Assuming Positive Intent: Or Not

May 1, 2024. By Lori Brewer Collins

Out of Tune by Jerry Park

If you believe someone has ill intent towards you, you’re right. Everything you see them do, every decision, glance, form of communication, or lack of communication, will confirm this expectation. Everything filters through this lens. Actions and interactions become evidence of the other person’s negative motivations further justifying the conclusions you’ve reached. Every. Conclusion.

And everyone pays a price. Because everything has now contracted to a pinhole view of the world. Our dualistic mind takes over and everything is cast in black and white, right or wrong – “you’re either with us or against us.”

Possibilities for collaborative problem solving disappear. Mature conversations never actually happen, so there’s no room for correcting inaccuracies. And since we’re not mind-readers, we make up stories instead that back-up our conclusions.

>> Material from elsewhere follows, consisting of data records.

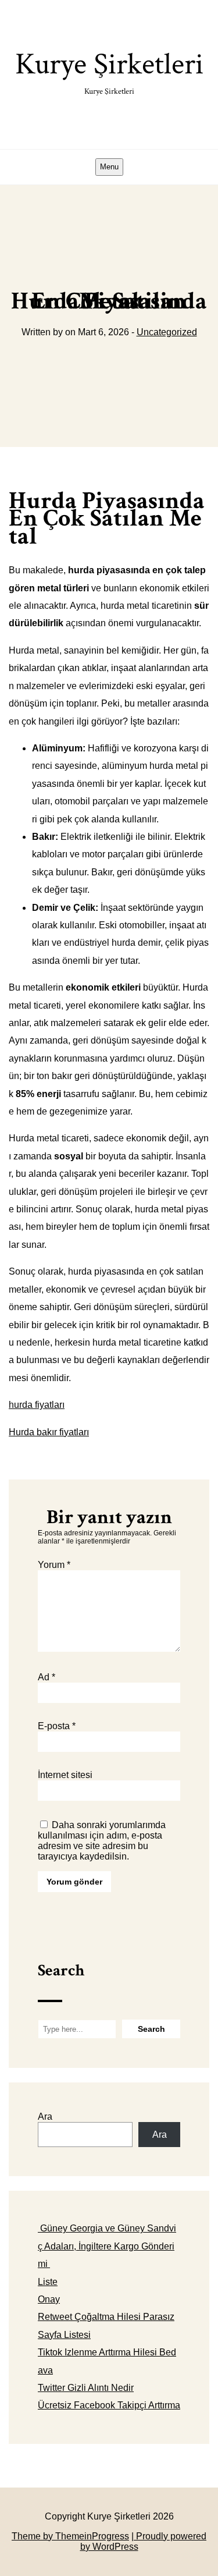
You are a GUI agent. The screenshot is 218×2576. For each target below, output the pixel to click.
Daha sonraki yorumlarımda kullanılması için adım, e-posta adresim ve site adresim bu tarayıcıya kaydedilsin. (102, 1840)
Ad (46, 1677)
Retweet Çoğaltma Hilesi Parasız (106, 2317)
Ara (45, 2116)
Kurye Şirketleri (109, 71)
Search (61, 1970)
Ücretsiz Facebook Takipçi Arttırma (109, 2405)
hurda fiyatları (37, 1405)
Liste (48, 2282)
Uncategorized (167, 332)
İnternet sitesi (65, 1775)
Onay (49, 2299)
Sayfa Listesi (64, 2335)
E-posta (57, 1726)
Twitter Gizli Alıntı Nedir (86, 2388)
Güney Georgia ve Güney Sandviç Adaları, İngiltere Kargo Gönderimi (107, 2246)
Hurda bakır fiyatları (49, 1432)
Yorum (54, 1565)
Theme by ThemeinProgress (70, 2536)
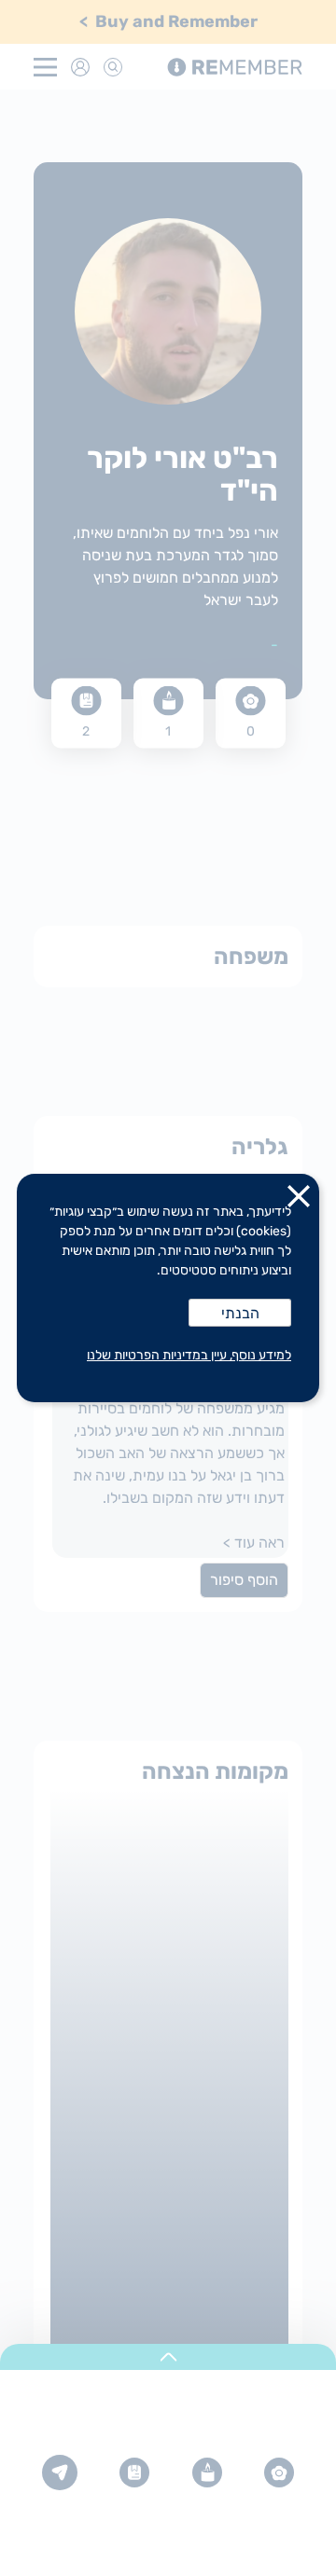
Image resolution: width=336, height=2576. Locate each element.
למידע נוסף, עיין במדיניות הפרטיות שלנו (189, 1355)
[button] (298, 1200)
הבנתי (240, 1313)
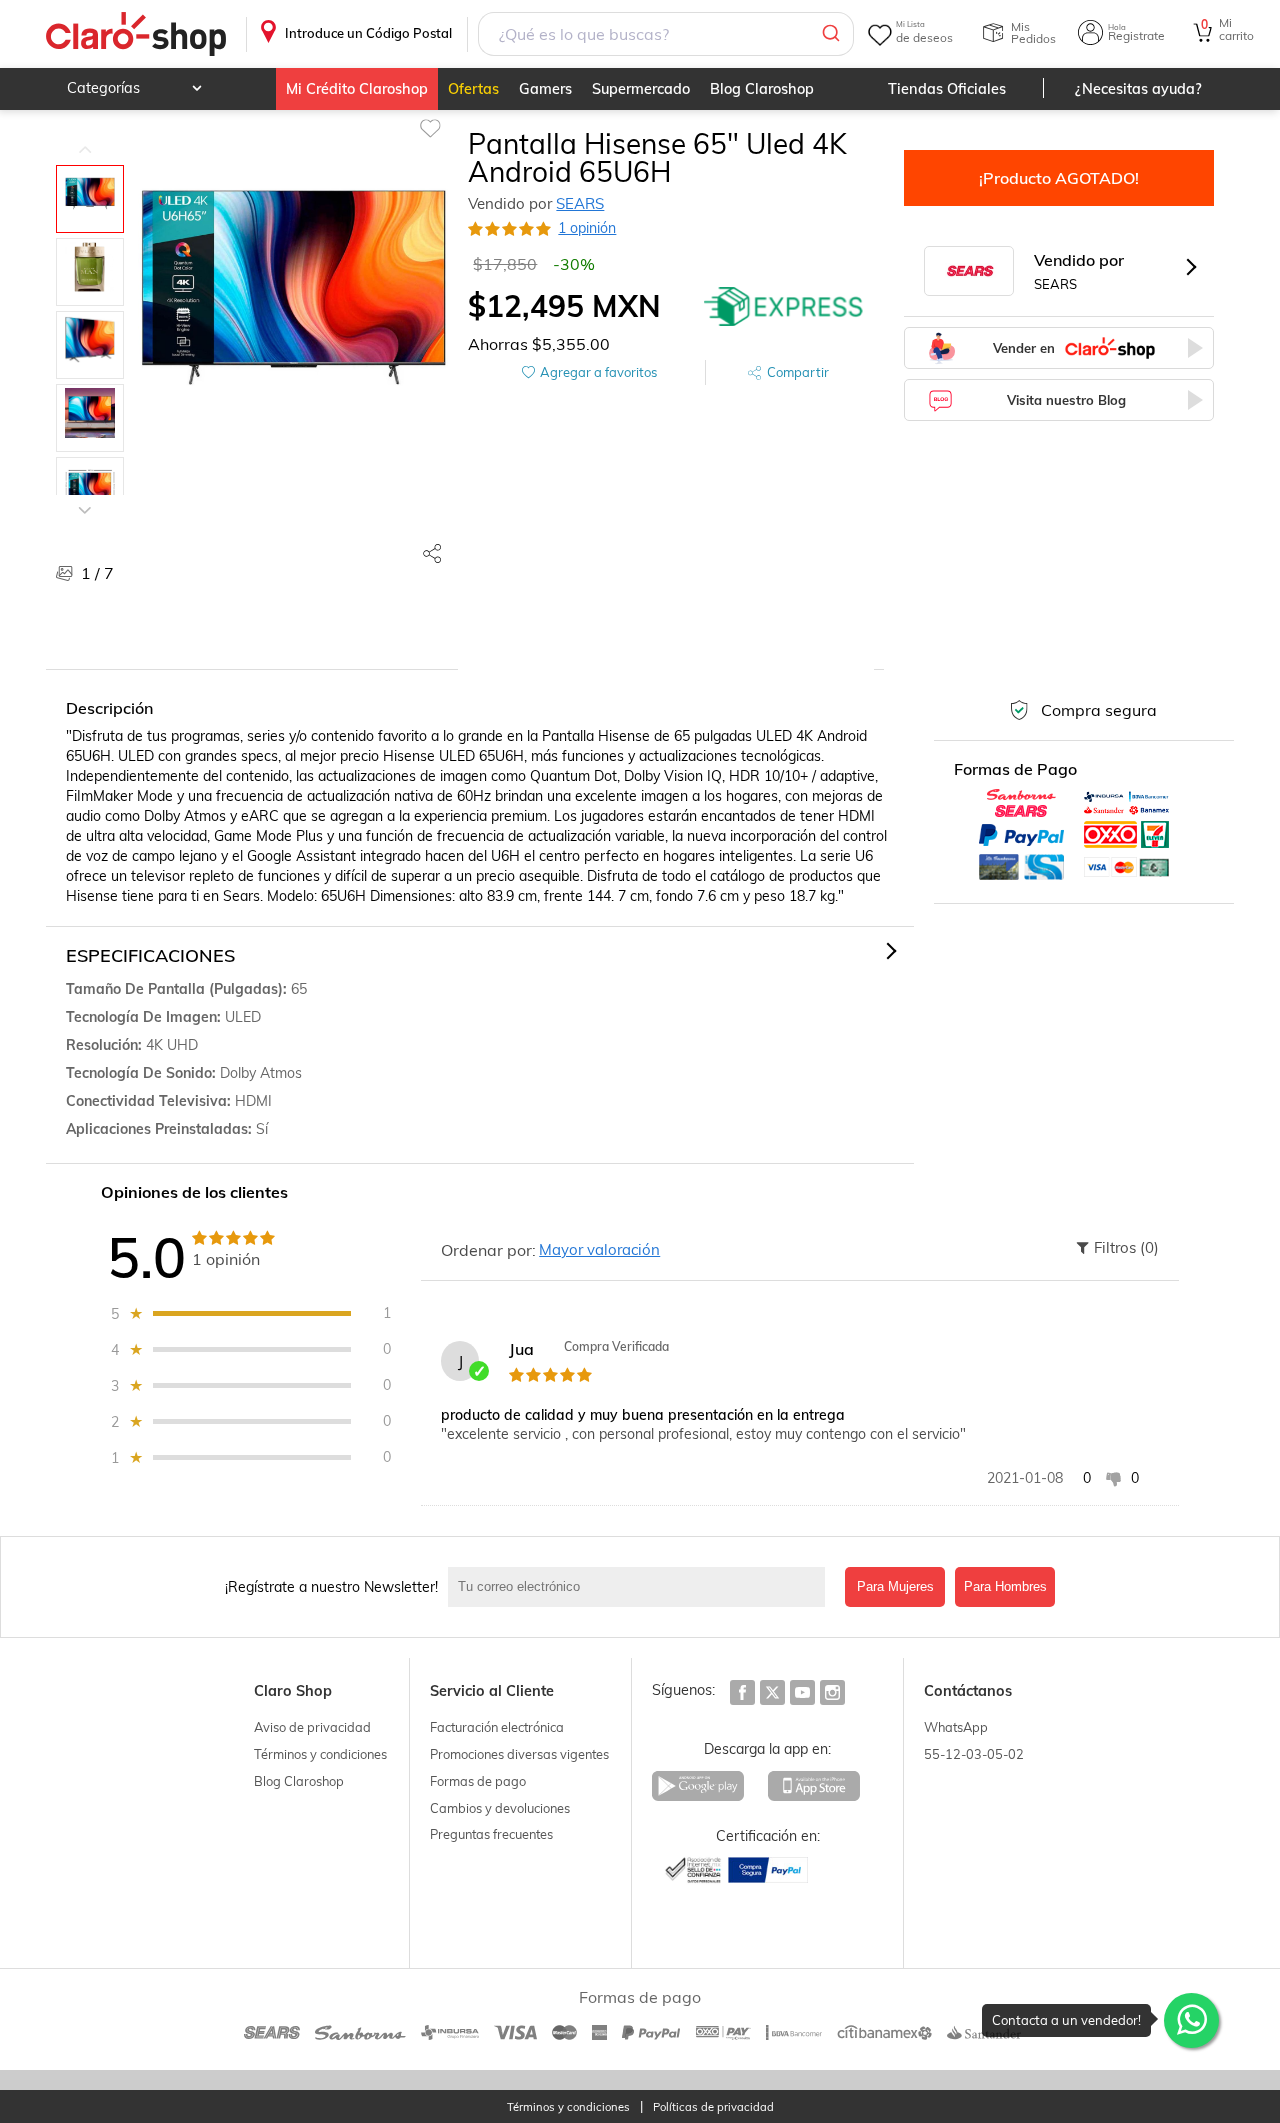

Contrast this with the expanded mindset of assuming positive intent.

Assuming positive intent fosters a capacity for perspective taking. This requires the ability of deep listening, inquiry, and thoughtful consideration of another person’s point of view.

Assuming positive intent also engenders a capacity for paradox – the ability to consider and live with the ambiguity of what appears to be conflicting ideas.

Assuming positive intent is harder. Much harder. Because to adopt this mindset requires a capacity for complexity. And relationships are nothing if not complex. Human beings are messy – it’s part of the wonder. And it’s part of the problem.

Assigning negative motivation, on the other hand, is easy. Seeing the world in dualistic terms sweeps away the cobwebs, crystalizes decisions, and renders a feeling of certainty. Voilá! Case closed. End of discussion.

And we all lose.

So ask yourself, are you more likely to assume positive or negative intent? What influences you one way or the other? And if there’s a person in your life you realize you assign negative intent to, what would your relationship be like if you let that go and gave them the benefit of the doubt?

It may be an experiment worth trying.